Project registration worked:

/tmp/ao project add \
  --path /Users/harshitsinghbhandari/.agent-orchestrator/projects/ao-agents_af10fe8c96/worktrees/aa-47 \
  --id testao

Observed:

registered project testao at /Users/harshitsinghbhandari/.agent-orchestrator/projects/ao-agents_af10fe8c96/worktrees/aa-47

Orchestrator creation via API worked:

curl -sS -X POST "http://127.0.0.1:3131/api/v1/orchestrators" \
  -H 'Content-Type: application/json' \
  -d '{"projectId":"testao"}' | jq

Observed:

{
  "orchestrator": {
    "id": "testao-1",
    "projectId": "testao"
  }
}

Worker spawn worked:

/tmp/ao spawn \
  --project testao \
  --prompt "Create a tiny test file named ORCH_TEST.md saying hello from worker"

Observed:

spawned session testao-2 (idle)
attach with: ZELLIJ_SOCKET_DIR=/tmp/ao-zellij-501 zellij attach testao-2

Manual worker-to-orchestrator send worked:

AO_SESSION_ID=testao-2 /tmp/ao send \
  --session testao-1 \
  --message "I am blocked; please coordinate"

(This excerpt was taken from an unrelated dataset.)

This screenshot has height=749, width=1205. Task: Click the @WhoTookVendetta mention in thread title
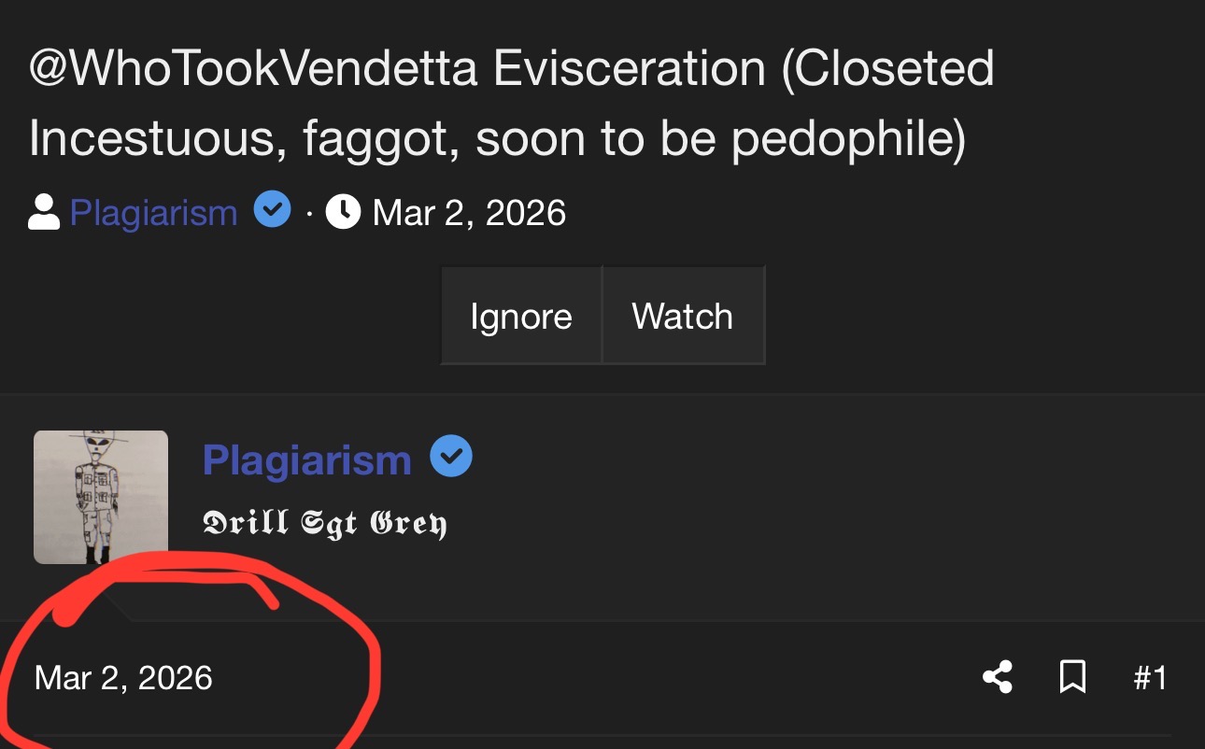(255, 69)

The orchestrator pane visibly received:

[from testao-2] I am blocked; please coordinate

The worker completed the requested test task and created:

ORCH_TEST.md

with content:

hello from worker

Prompt Verification

Using zellij screen dumps / pane metadata:

ZELLIJ_SOCKET_DIR=/tmp/ao-zellij-501 zellij --session testao-1 action dump-screen --pane-id terminal_0 --full
ZELLIJ_SOCKET_DIR=/tmp/ao-zellij-501 zellij --session testao-2 action dump-screen --pane-id terminal_0 --full
ZELLIJ_SOCKET_DIR=/tmp/ao-zellij-501 zellij --session testao-1 action list-panes --json --all --command --state --tab
ZELLIJ_SOCKET_DIR=/tmp/ao-zellij-501 zellij --session testao-2 action list-panes --json --all --command --state --tab

Confirmed:

  • testao-1 prompt says it is the coordinator and should spawn/message workers.
  • testao-2 prompt includes the orchestrator coordination block.
  • Both runtime commands export AO_SESSION_ID.
  • Worker prompt includes:
An active orchestrator session exists for this project.

and:

ao send --session testao-1 --message "<your message>"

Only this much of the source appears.